取り組む課題
1 > 癌の手術についての文章では、治療は最初からどのような方針だったとされていますか。
2 > 癌の手術についての文章を、最後の文の後から書き継いでください。

学習用本文
手術が失敗することなんてほとんどないと思っていたとは言え、部屋をある程度整理してから入院した。

学生の頃の友人を適当にフォローしてるInstagramのストーリーで「手術します。このあと投稿がなかったら失敗したと思ってください。」(Twitter構文、お菓子作り界隈の決まり文句)を流した。
そして踊ってるGIFをふんだんに散りばめた。

↑踊ってるゲイツくん

そもそも病気のこと伝えるのは伝えられた側にとってもプレッシャーになるだろうから言いたくなかった。
だけど、このまま死んでしまったら、知らされてなかったことも唐突に友人が死んでしまったこともショックかもしれないと思って発信した。
できるだけ明るく告げた。


癌になってから「頑張って治しましょうね」って言われるのが嫌だった。
最初から癌になったところを全摘出するって方針だったので、頑張ることがないからだ。
頑張っているのは私ではなく、外科医の先生である。
手術後に私が頑張ろうと頑張らなかろうと傷口は塞がり回復する。
そりゃ手術直後はキツくて2日ぐらい目をつぶって耐えるフェーズがある。
(患部の腫れ、痛みで力入れられない、体力がなくすぐ疲れる、吐き気、腰痛)
だが、副作用があるわけでもなくリハビリがあるわけでもない。

だから、友人たちにも「頑張ってね」と言わせたくなかった。まあ「頑張って」以外の言葉見当たらないんだけどね。
もちろん心配してわざわざメッセージを送ってきてくれるのは本当に嬉しかった。
声をかけてくれた人に「別に私は頑張ることないので」と言うのは屁理屈人間すぎる。
だから「とは言うものの千絵ちゃんも頑張ってね」と言われたら「ありがとう」と返していた。

そんな中「人生の夏休みだと思ってゆっくり休んでね」と言ってくる人がいた。
手術後数日は上記のように耐えるだけで何もできない日が続くし、退院しても子育て中だしもうすぐ社会復帰予定の私がゆっくりはできない。
こんなきつい夏休みがあってたまるかよ。の一言だった。

データ一覧

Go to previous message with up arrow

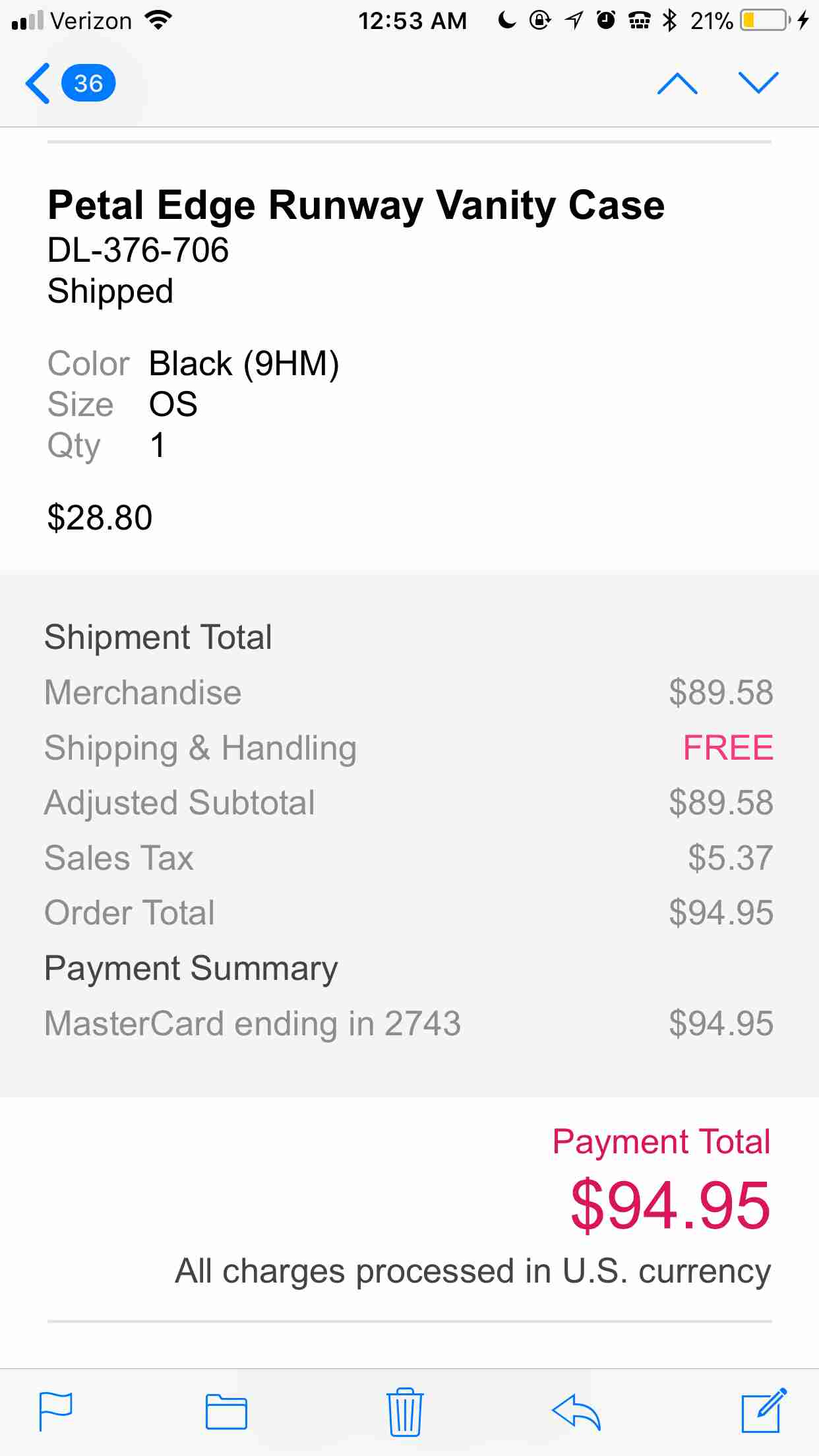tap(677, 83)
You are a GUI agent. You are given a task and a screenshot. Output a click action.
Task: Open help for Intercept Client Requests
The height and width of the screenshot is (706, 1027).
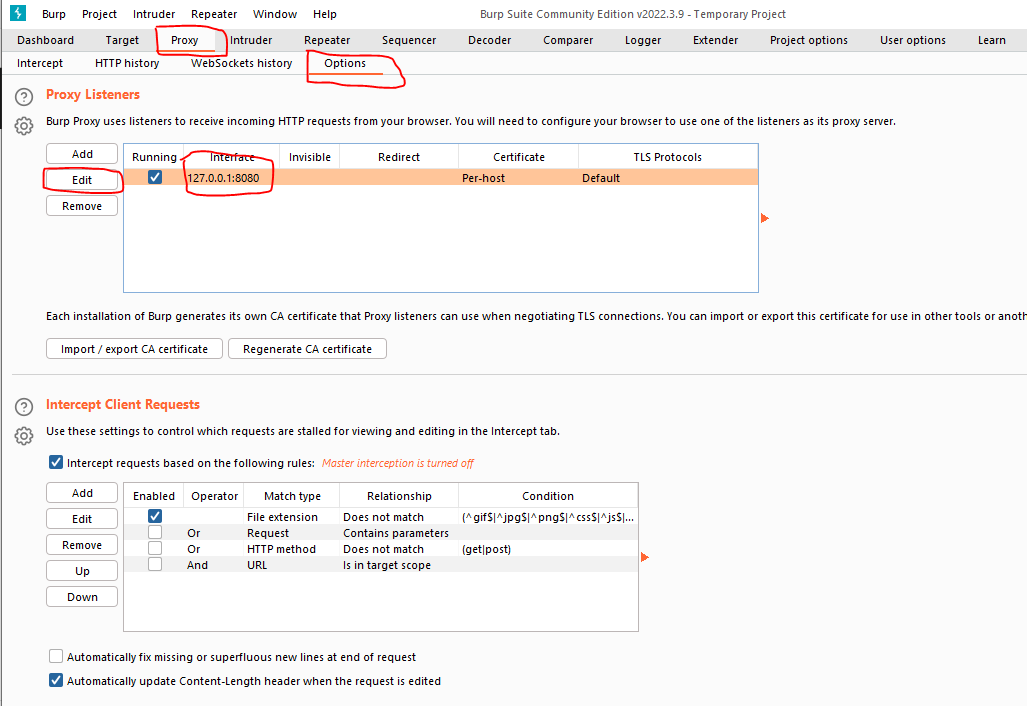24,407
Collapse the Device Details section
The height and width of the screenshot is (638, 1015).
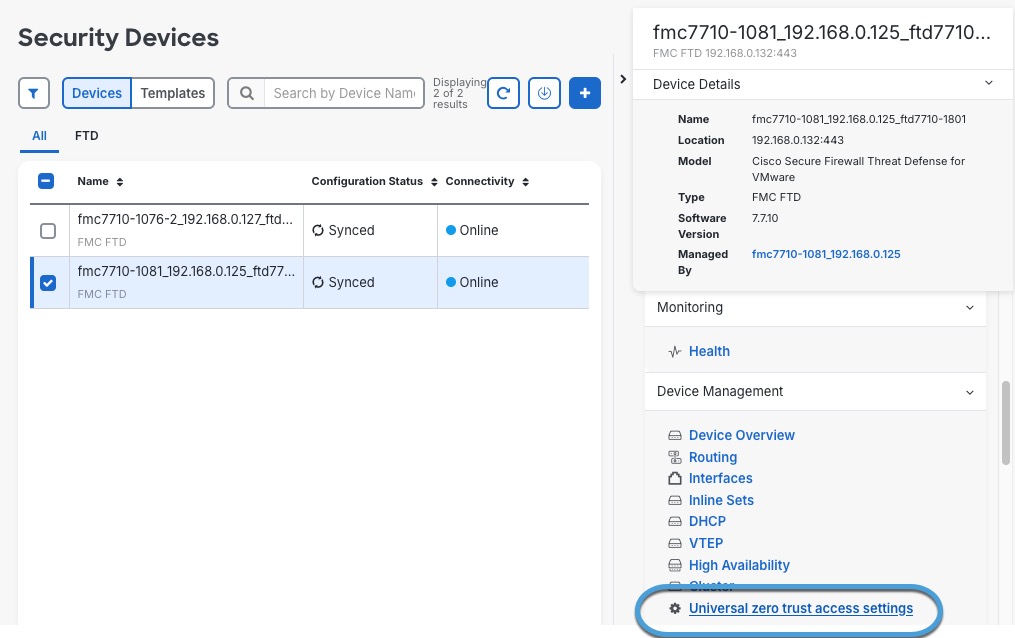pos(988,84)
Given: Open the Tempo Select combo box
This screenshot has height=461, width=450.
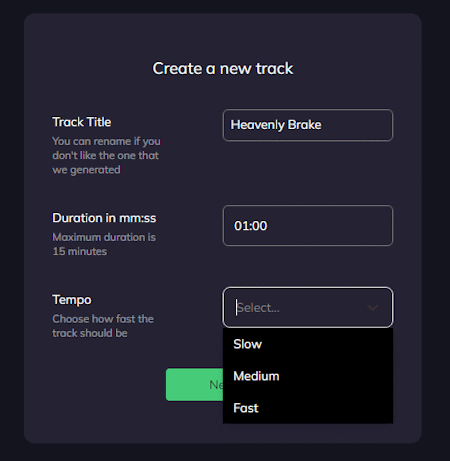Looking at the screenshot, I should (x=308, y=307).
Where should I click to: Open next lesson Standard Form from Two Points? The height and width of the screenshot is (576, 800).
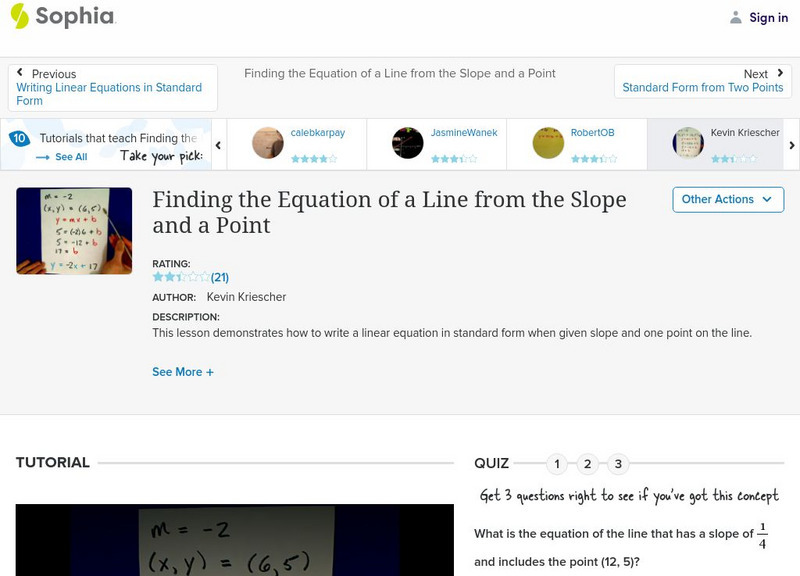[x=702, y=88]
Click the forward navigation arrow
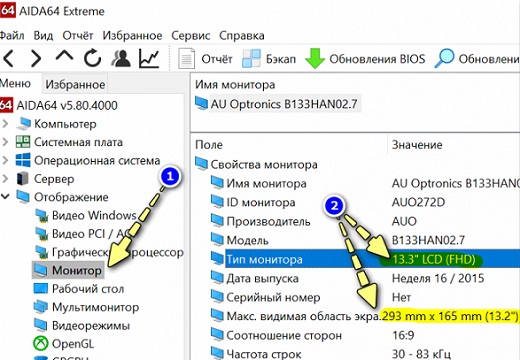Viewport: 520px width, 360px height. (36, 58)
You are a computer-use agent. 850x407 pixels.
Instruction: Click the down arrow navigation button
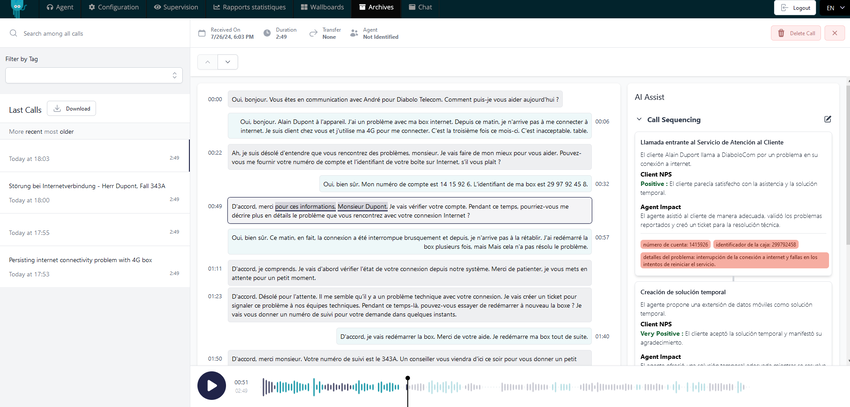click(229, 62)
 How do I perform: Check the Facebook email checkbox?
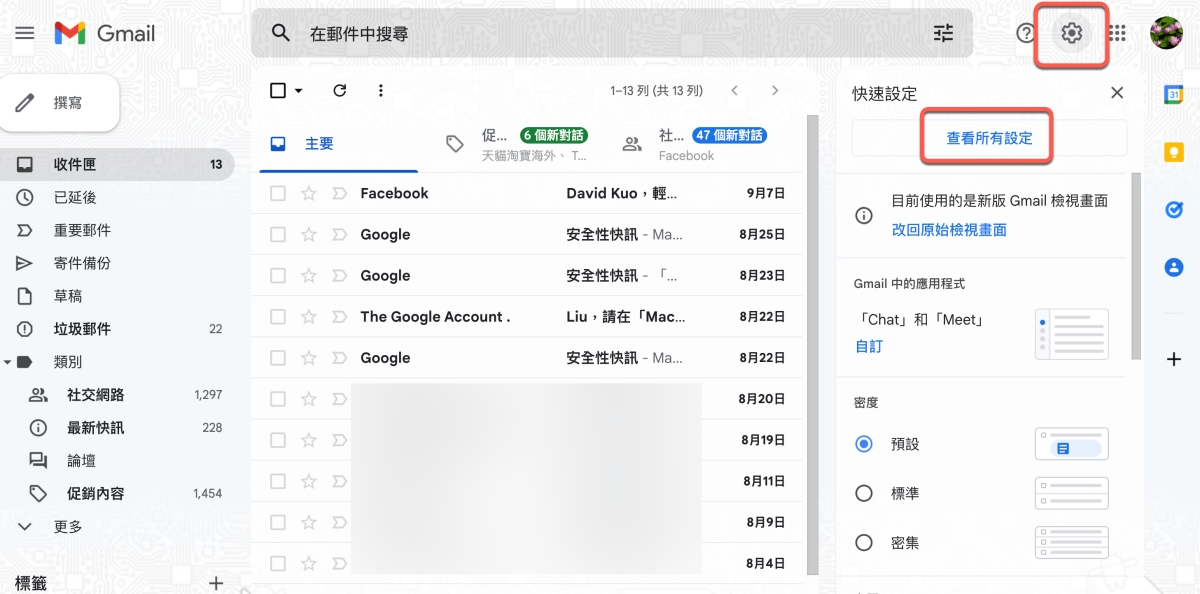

各課題の結果
1 > 癌になったところを全摘出するという方針でした。

2 >
今確認したら、数個前のやり取りに「頑張ってとしか言いようがないが」と書いてあったので(頑張ってと言われなくないんだろう)と思って絞り出してくれたんだろう。優しい。


流石に癌患者に「人生の夏休みと思って」とは言わないけど私も同じこと言ったことあるかもなと反省した。

退職して有休消化中の人に言ったことあるかもしれない。
「有休消化中は、人生の夏休みだと思って存分にのんびりしてみてもいいんじゃないですか?」と誰かに言った気がする。あの人に言ってしまったなっていう記憶がないのが逆に厄介。3人くらい該当者がいる。謝罪するにも誰に言えばいいだろうか。


大学4年間は「人生の夏休み」と言われる。
自分の大学時代を思い返すと確かに呑気だった。
もっとやるべきことやればよかったな〜っと思う。
踏まえると、

「人生の夏休み」=全力で楽しめる長期休み

というのが前提だと思う。
病気の人や精神的に追いやられてる人に言う言葉じゃない。

「頑張って」という言葉以上に気軽に言う言葉じゃないんだなと学ぶことができた。
人を思って言った言葉なのに言われた側はあまり嬉しくない言葉ってもっと日常に隠れている気がした。

癌にならなければ気付けなかったことだ。
こうやって人間として成長していきたい。